Estados Unidos profundizó su estrategia de flexibilización gradual hacia el sector petrolero venezolano con la publicación de la Licencia General 52 (GL52), emitida por la Oficina de Control de Activos Extranjeros (OFAC).
Se trata del instrumento de mayor alcance otorgado hasta ahora para permitir operaciones con Petróleos de Venezuela (PDVSA bajo supervisión del Tesoro, pero sin modificar la arquitectura general de sanciones vigente desde 2019.
La licencia autoriza a entidades estadounidenses establecidas antes del 29 de enero de 2025 a realizar “todas las transacciones prohibidas por la Orden Ejecutiva 13884 o 13850” relacionadas con Pdvsa y sus filiales, siempre que los contratos estén regidos por leyes estadounidenses y que los pagos a personas bloqueadas se canalicen a los Foreign Government Deposit Funds. También permite transacciones con el Gobierno de Venezuela cuando sean necesarias para ejecutar esas actividades.
El constitucionalista y exprocurador del interinato José Ignacio Hernández calificó la medida como “la licencia más importante jamás otorgada”, destacando que la GL52 “aclara políticas pendientes y redefine el marco regulatorio del sector de hidrocarburos”.
Levantamiento parcial con límites claros
Aunque la GL52 amplía de forma inédita el margen operativo para empresas estadounidenses, no supone un levantamiento general de sanciones ni un cambio de rumbo.
OFAC mantiene prohibiciones esenciales: no permite transacciones con individuos o entidades en la lista de Nacionales Especialmente Designados (SDN), salvo Pdvsa; veta pagos en oro, criptomonedas o términos no comerciales; y excluye operaciones con empresas vinculadas a Rusia, Irán, Corea del Norte, Cuba o entidades controladas por China.
El documento también impide la venta, transferencia o uso como garantía de activos de PDVSA, así como la ejecución de sentencias o embargos que alteren la propiedad de bienes bloqueados.
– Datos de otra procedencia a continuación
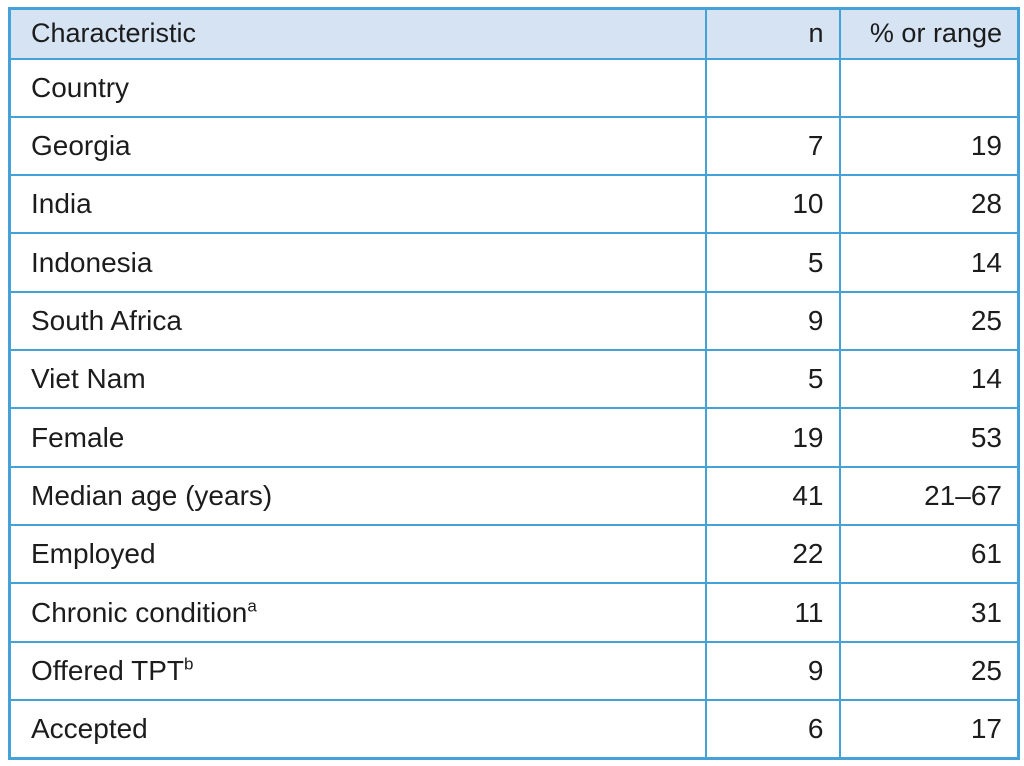 The height and width of the screenshot is (766, 1024). What do you see at coordinates (929, 554) in the screenshot?
I see `cell-pct: 61` at bounding box center [929, 554].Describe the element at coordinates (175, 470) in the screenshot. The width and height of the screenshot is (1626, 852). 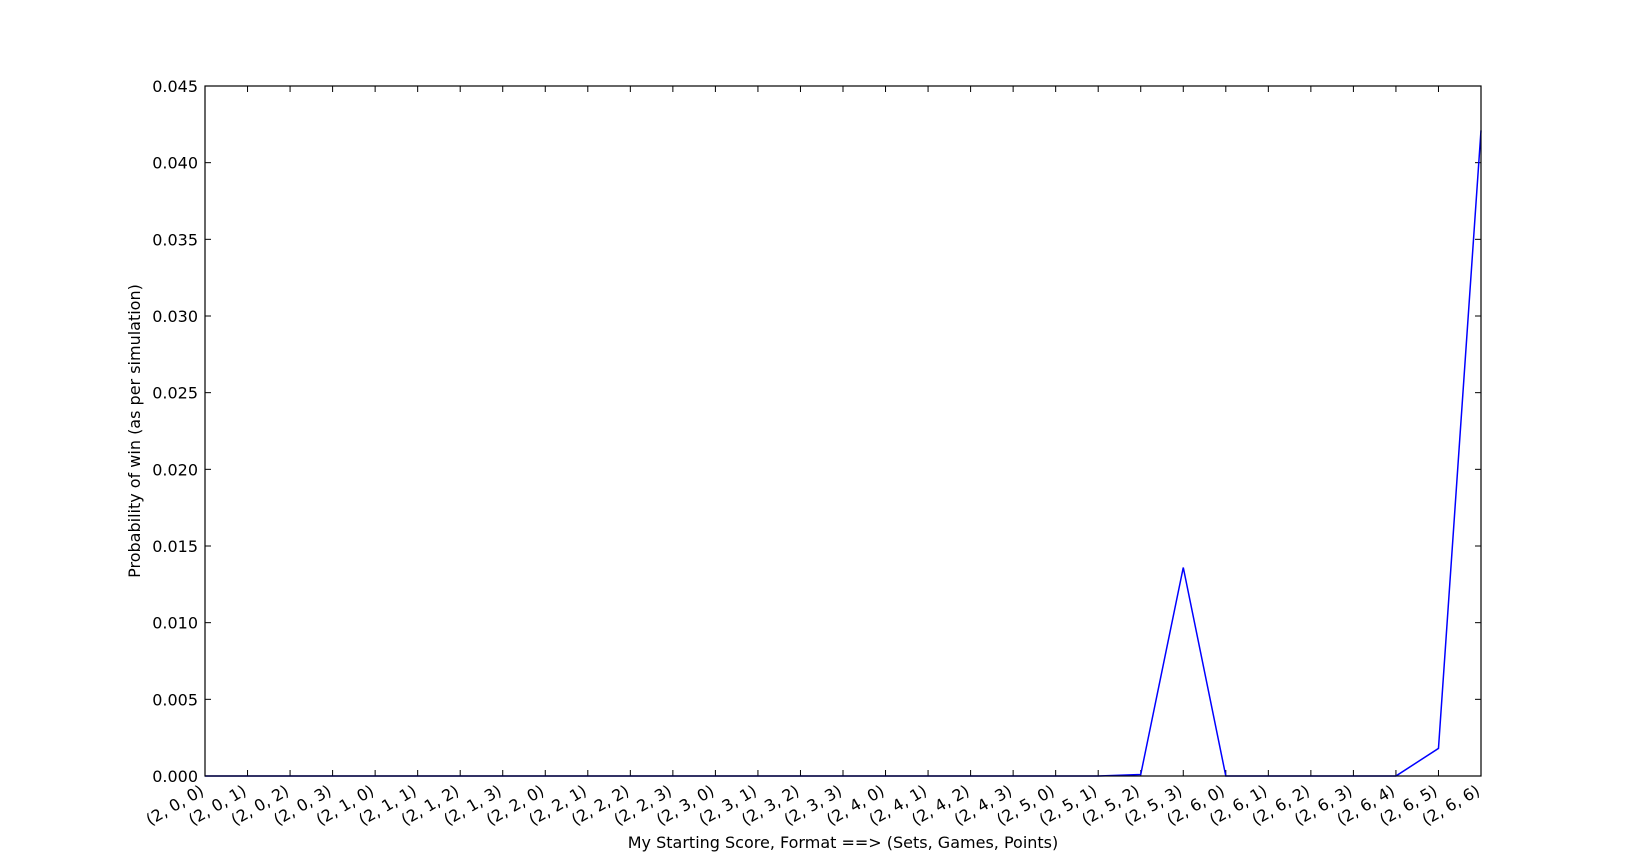
I see `y-tick-label: 0.020` at that location.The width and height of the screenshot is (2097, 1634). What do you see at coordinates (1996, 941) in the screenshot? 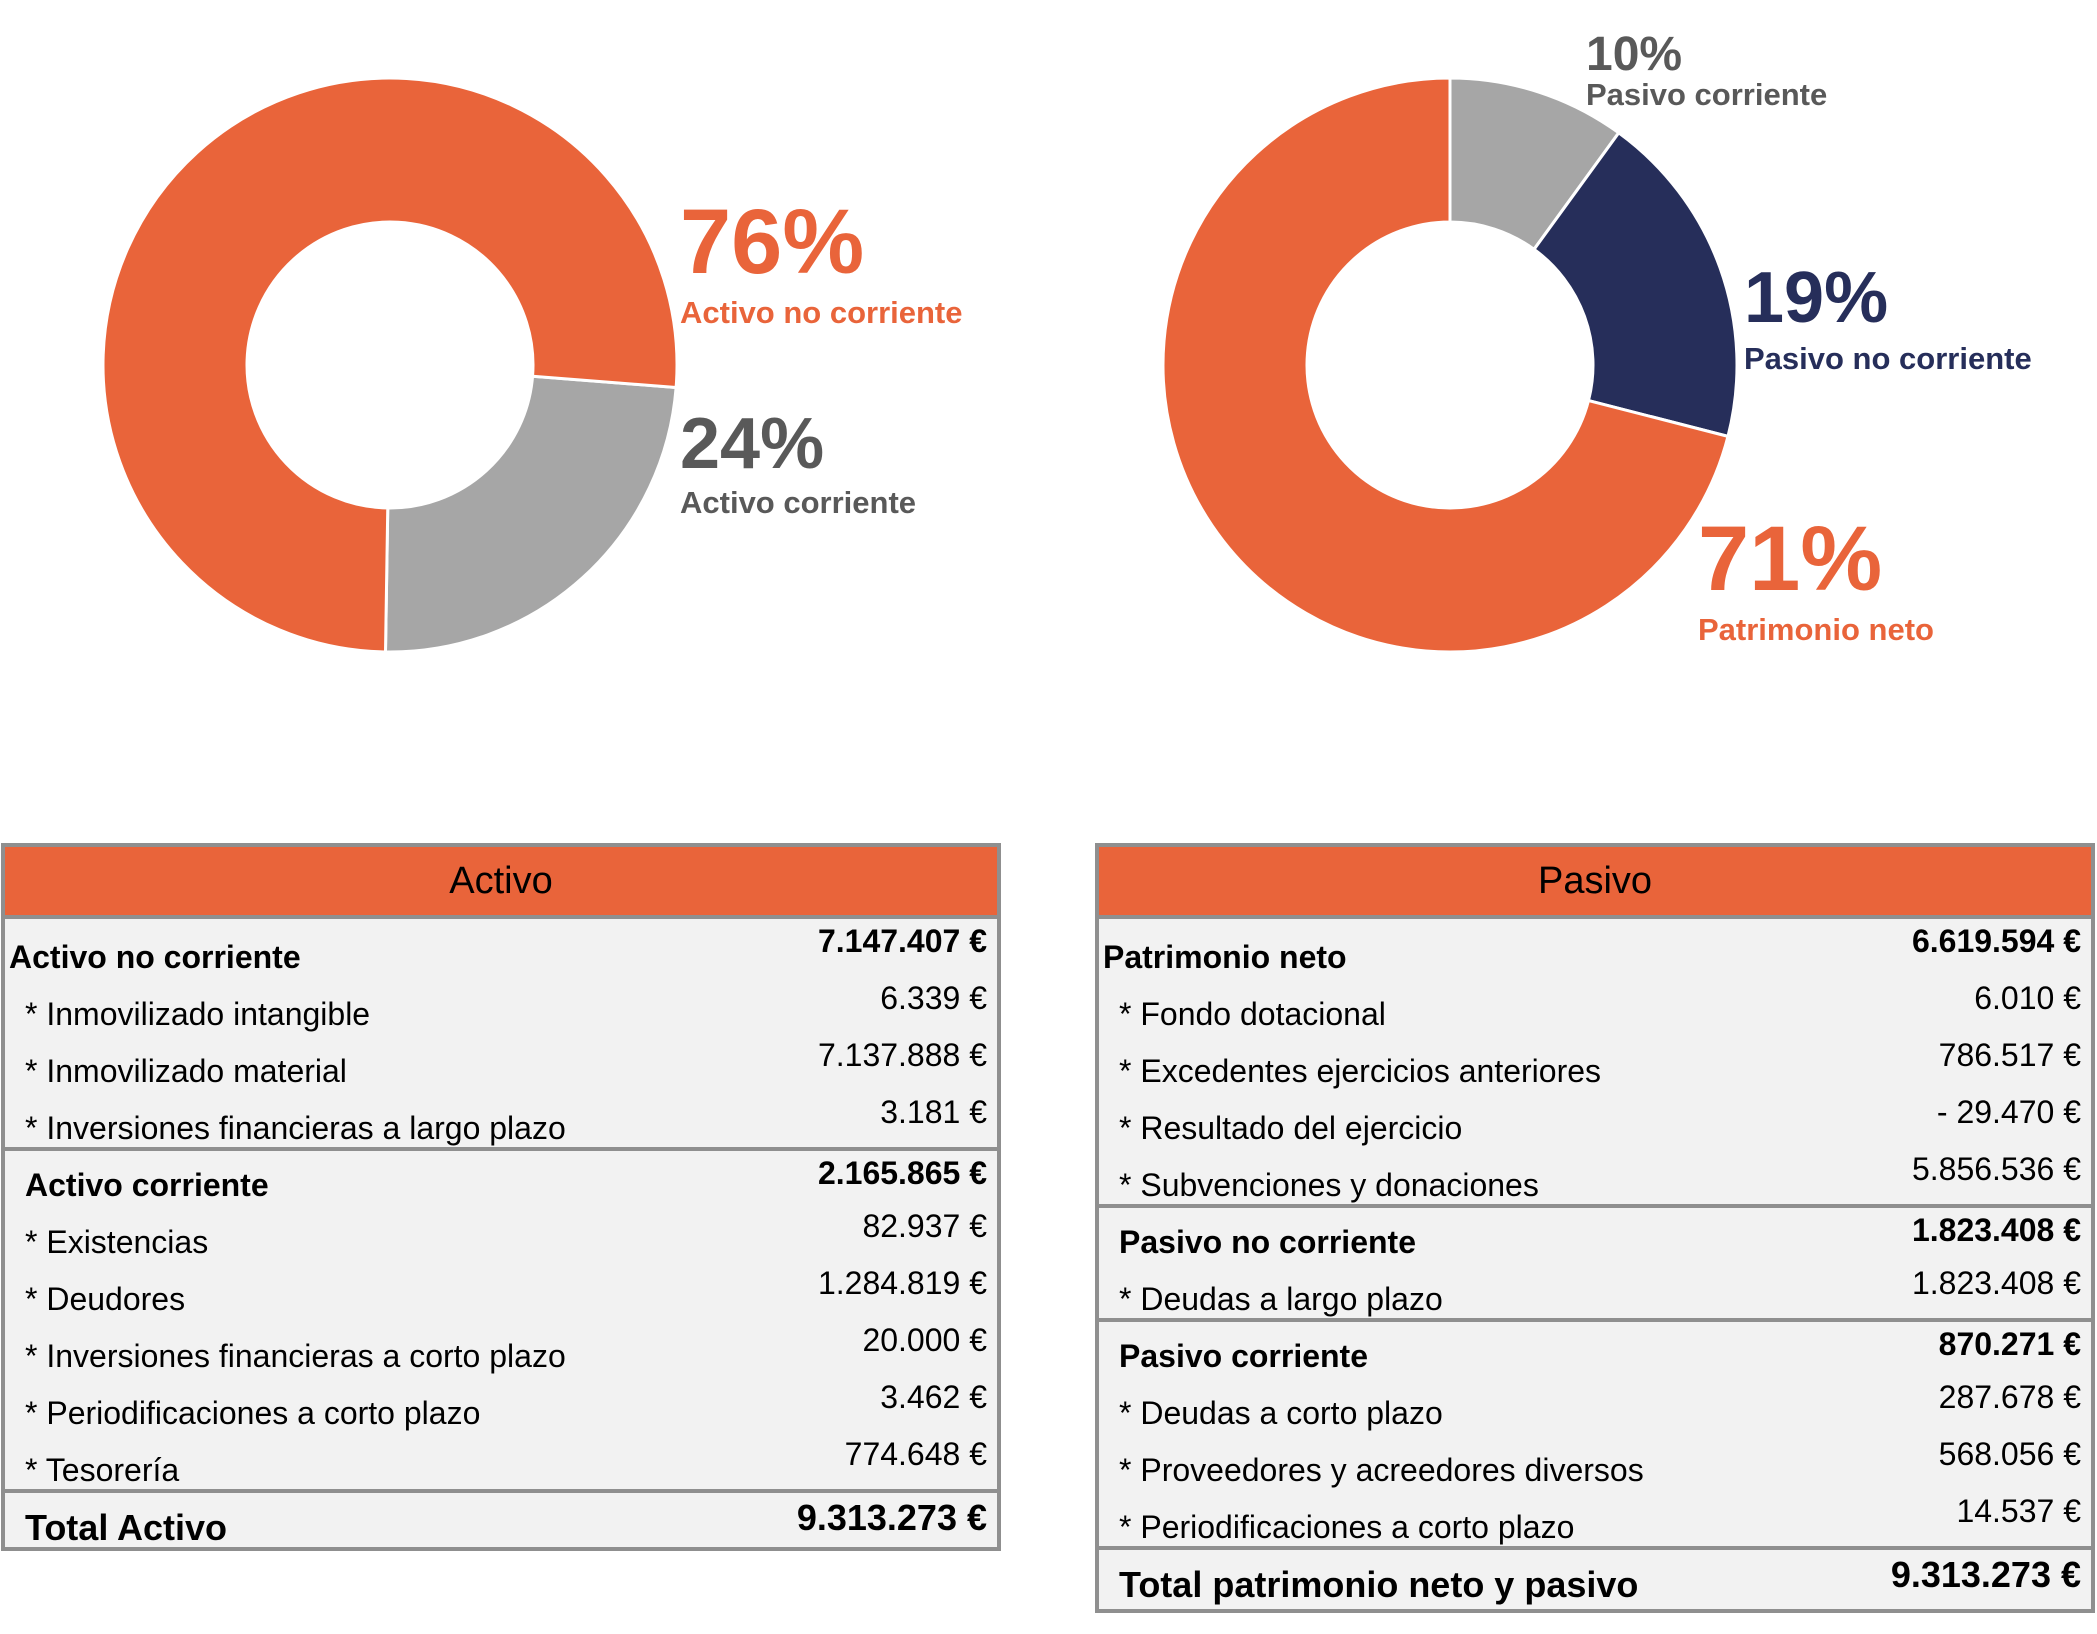
I see `group-value: 6.619.594 €` at bounding box center [1996, 941].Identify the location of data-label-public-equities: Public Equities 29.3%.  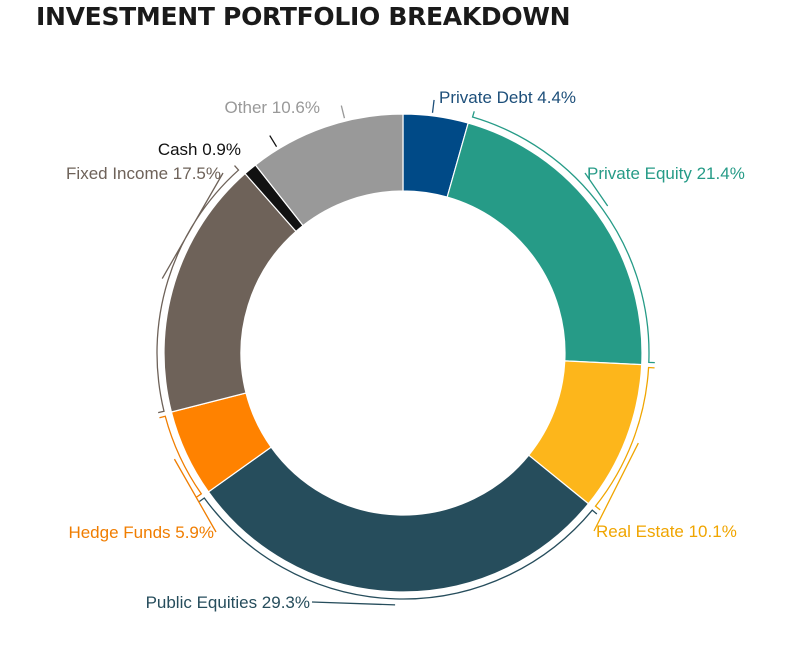
(228, 602).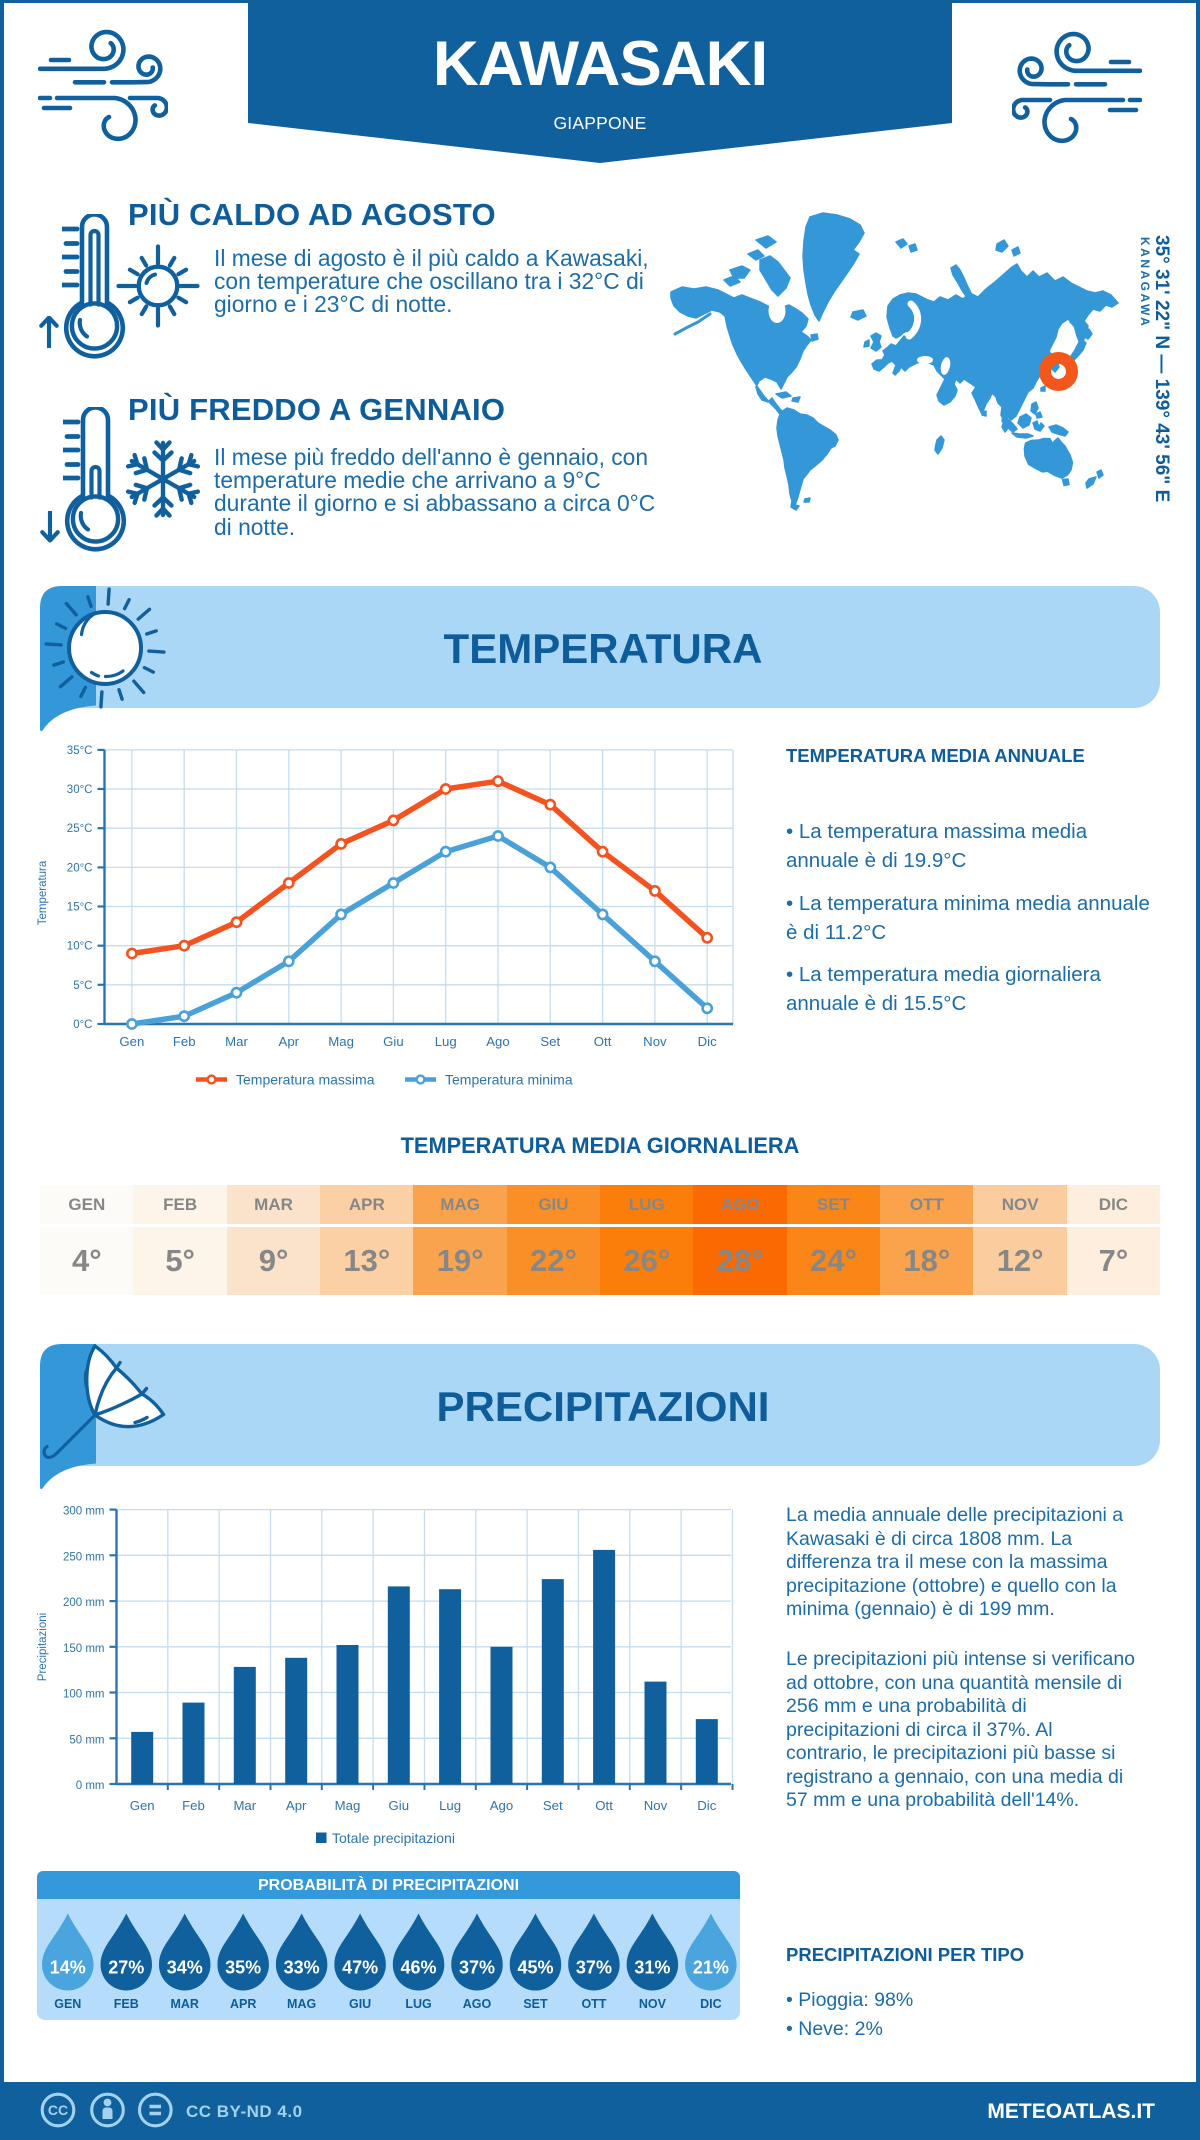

La licencia es explícita: no autoriza “el desbloqueo de ninguna propiedad” congelada bajo las sanciones vigentes.
Puedes leer: Esta es la advertencia que Díaz-Canel le hizo a Trump
Supervisión reforzada para exportaciones de crudo
La GL52 incorpora un mecanismo de control para exportaciones de petróleo y petroquímicos venezolanos hacia terceros países. Las empresas que realicen estas operaciones deberán enviar reportes detallados al Departamento de Estado y al Departamento de Energía, especificando productos, cantidades, valores, fechas, países de destino y cualquier pago realizado al Gobierno de Venezuela.
Los reportes deben presentarse diez días después de la primera operación y luego cada 90 días mientras continúen las actividades.
La licencia busca incentivar inversión y facilitar la recuperación parcial de la industria petrolera venezolana, afectada por años de sanciones, caída de producción y falta de capital. Al mismo tiempo, preserva un sistema de control que mantiene a Pdvsa bajo reglas contractuales y financieras definidas por Washington.
Para analistas como Hernández, la GL52 marca un punto de inflexión dentro del proceso de flexibilización: ofrece claridad jurídica a empresas estadounidenses interesadas en operar en Venezuela y establece un marco más predecible para futuras inversiones, sin desmontar el régimen de sanciones que condiciona la relación bilateral.